Secure Software Development Model (SSDM)

The number of malicious attacks on software applications and systems increases from year to year.  Addressing this issue requires multiple solutions and resources which can have multiple impacts throughout the software development lifecycle. Software security vulnerabilities can be caused by defects introduced in each phase of the product development life cycle.  Many of the practices which have demonstrated positive results for quality become the foundation for new practices required for security.   Having high maturity software development practices for quality does not guarantee a secure product, but it does increase the probability of having a more secure product. 

Organizations seem to implement secure development in piecemeal fashion. There is focus on secure coding and testing for security but all other phases of development like requirements, design, and management are ignored. In order to have a good set of secure software development processes, it is important to have a good security framework or model. This model should help the organization create and improve secure software development processes.

During my days at Motorola Software, Singapore, I had architected MSSDM – Motorola Secure Software Development Model. I had written a white paper on the model together with my colleague Margaret Nadworny, a link to the white paper can be found below.

http://www.iiisci.org/journal/CV$/sci/pdfs/S452FP.pdf

There are five process areas within SSDM, they are described briefly below:

Secure Development Processes (SDP)

Secure practices in this process area incorporate security into the product development life cycle.  These processes consist of the elicitation of non-functional security requirements as well as the analysis and selection of a secure architecture and design. These practices also include detailed design for security, secure implementation, verification and validation for security. In order to implement these items, methods like threat modelling, security design patterns and secure coding guidelines are highly recommended.

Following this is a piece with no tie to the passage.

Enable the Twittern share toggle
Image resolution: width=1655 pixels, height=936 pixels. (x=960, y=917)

Secure Management Processes (SMP)

The Security Management process area addresses the need for the project to effectively consider both functional and nonfunctional security requirements and how they may be satisfied by both management activities and technical methods.

The integration of security management with other planning viewpoints (e.g., quality, risk, supplier agreement management, cost, and schedule) ensures that security activities are given the planning, monitoring, and control focus commensurate with their importance.

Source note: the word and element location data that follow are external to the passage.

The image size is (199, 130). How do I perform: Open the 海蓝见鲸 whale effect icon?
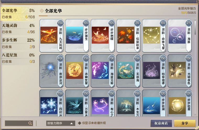(x=100, y=70)
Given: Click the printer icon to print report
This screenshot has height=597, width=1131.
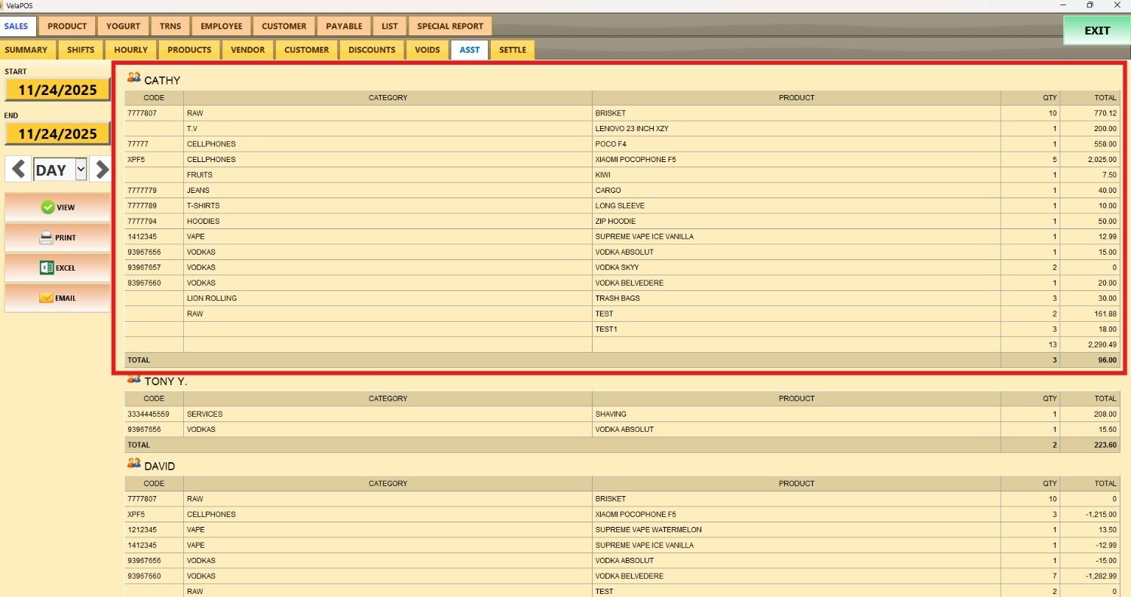Looking at the screenshot, I should [x=46, y=237].
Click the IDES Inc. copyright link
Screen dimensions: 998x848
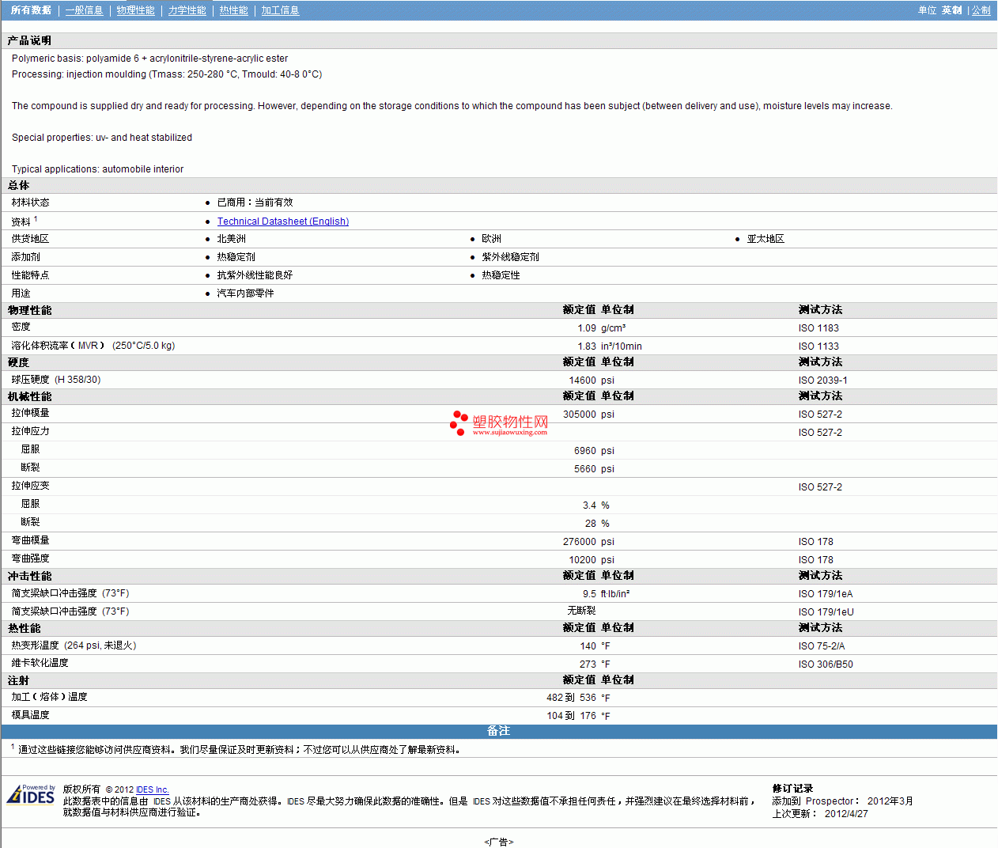[x=152, y=789]
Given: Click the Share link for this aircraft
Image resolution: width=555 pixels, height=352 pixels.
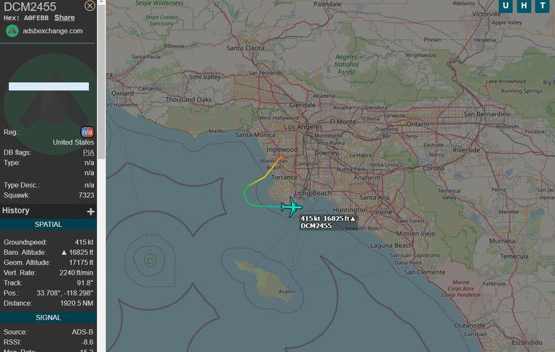Looking at the screenshot, I should (64, 17).
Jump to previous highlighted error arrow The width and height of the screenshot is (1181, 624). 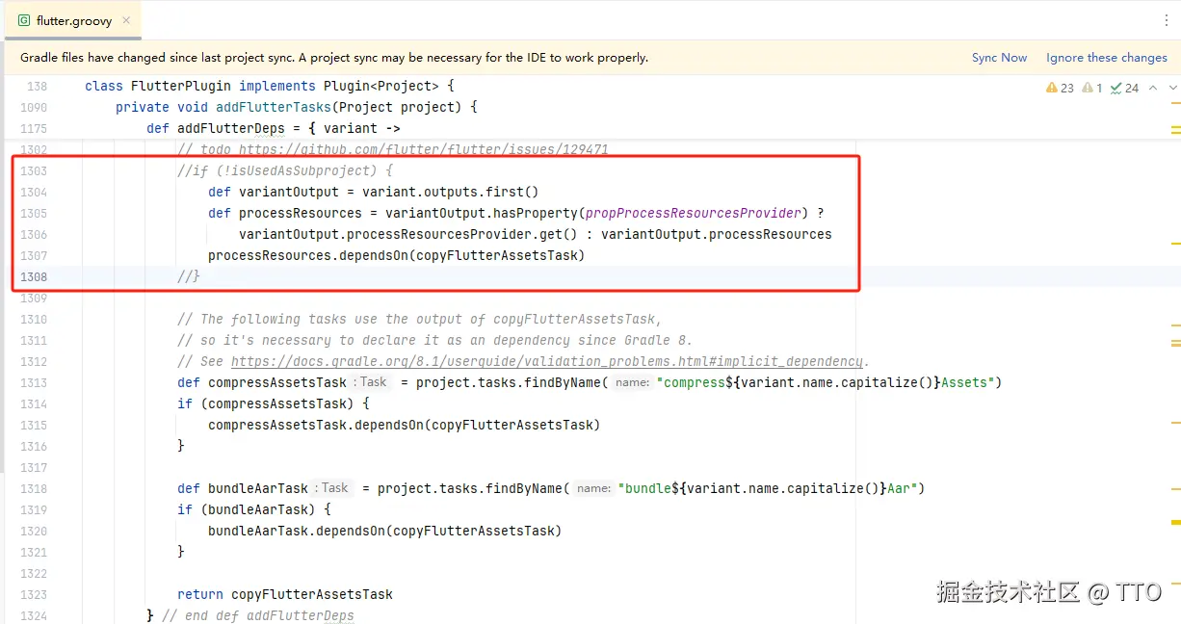[x=1152, y=88]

When suppliers external to the project are used to provide products, components, and services, security management ensures that relevant requirements are incorporated into supplier agreements and that these agreements are satisfied.  Furthermore, suppliers should be held accountable for the security vulnerabilities contained within their products.

Organization Security Focus (OSF)

The intention of this process area is to plan and implement organizational security policy and processes based on a thorough understanding of known security vulnerabilities and risks. Practices in this process area consist of establishing a security policy, updating process assets for security, assessing the organization for security, and identifying, collecting, analyzing, and taking corrective action on measures at the organizational level.

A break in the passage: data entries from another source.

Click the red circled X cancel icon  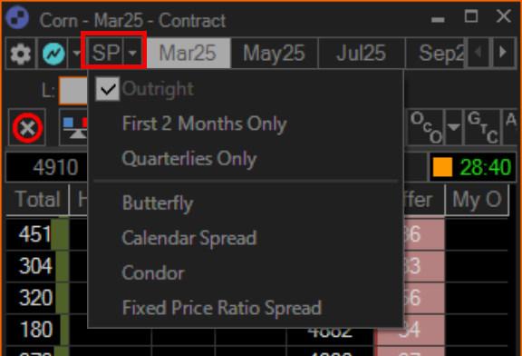coord(27,127)
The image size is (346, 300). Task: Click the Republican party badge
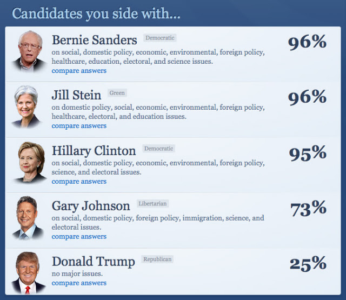(157, 259)
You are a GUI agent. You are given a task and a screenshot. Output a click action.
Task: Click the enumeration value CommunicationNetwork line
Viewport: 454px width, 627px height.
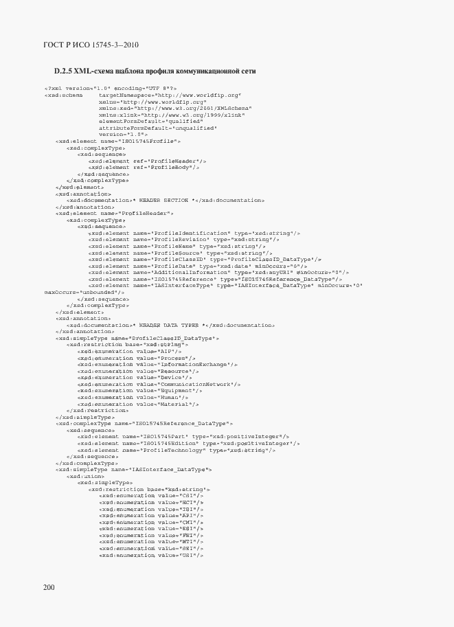(159, 385)
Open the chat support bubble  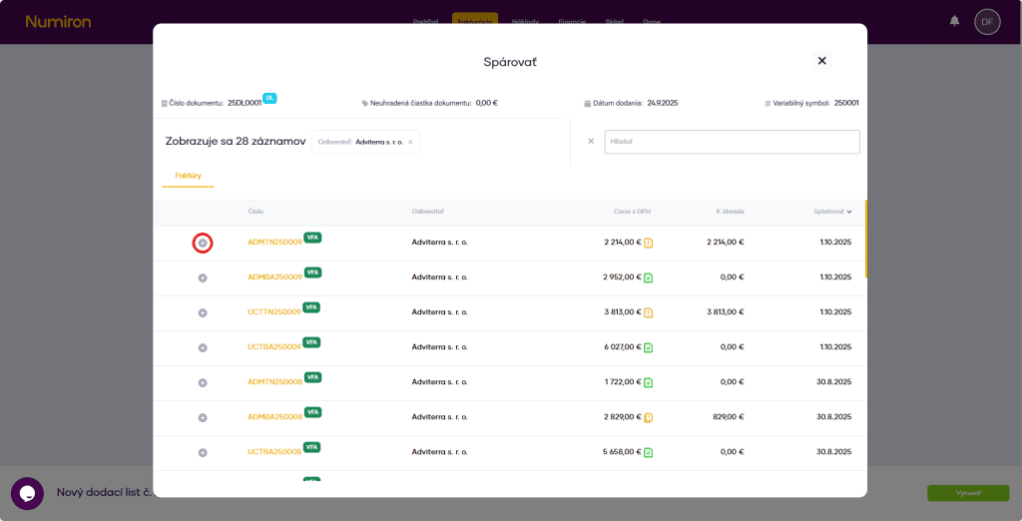[27, 493]
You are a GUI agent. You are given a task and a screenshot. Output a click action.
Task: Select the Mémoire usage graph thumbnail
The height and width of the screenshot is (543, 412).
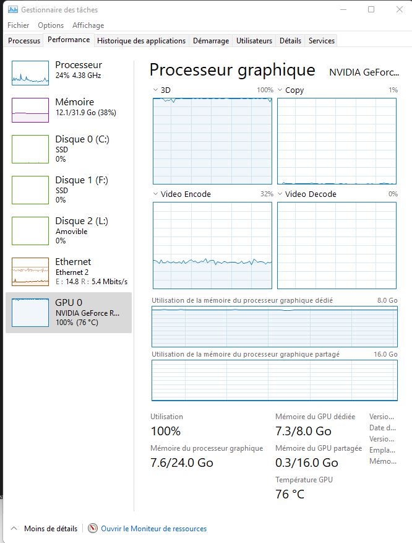click(30, 110)
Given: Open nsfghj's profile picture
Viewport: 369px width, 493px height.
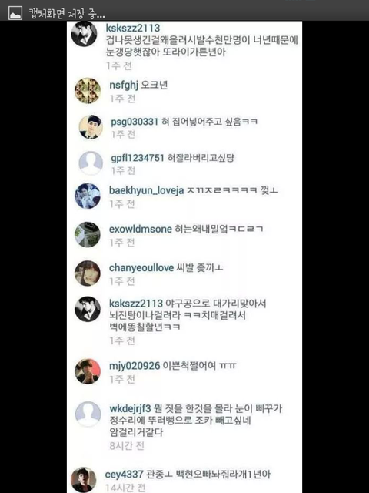Looking at the screenshot, I should point(88,91).
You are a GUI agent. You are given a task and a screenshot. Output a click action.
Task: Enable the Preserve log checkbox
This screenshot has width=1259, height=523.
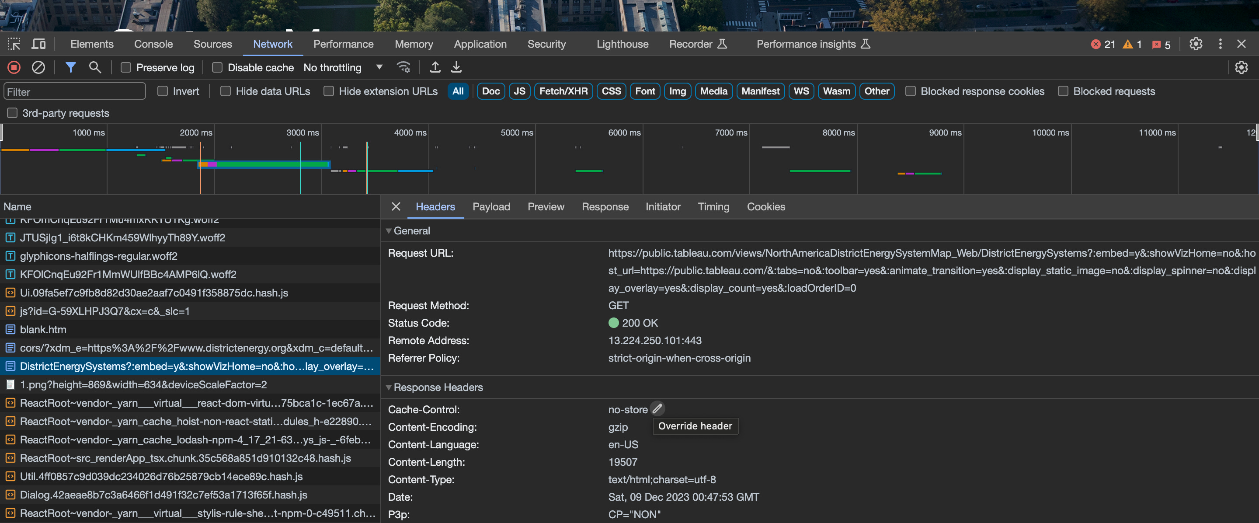coord(126,67)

Discovery of Security Vulnerabilities and Risks (DSV)

The rationale behind this process area is to put activities in place to ensure that vulnerabilities are exposed. Practices under this process area span the complete lifecycle of product development. All security vulnerability discovery activities such as reviews, inspections, audits and test fall under this process area. Discovery is a painful and effort intensive activity if performed manually.  Hence, there is a practice to encourage the usage of tools for discovery activities.

Corrective Security Actions (CSA)

The goal of this process area is to identify the causes of security vulnerabilities and to prevent them from re-occurring. Practices under this process area focus on the classification, prioritization and analysis of vulnerabilities.  The identification of root causes and the selection of a solution from alternatives, fixing and tracking them to closure fall under the scope of this process area. 

Today hackers seem to be one up in the battle. The applications you develop today are going to stay with your organization for the next 5, 10, 15 years. So the applications developed today should be able to withstand the hackers of tomorrow. If you have not considered secure development until now, it is time to take at least some baby steps.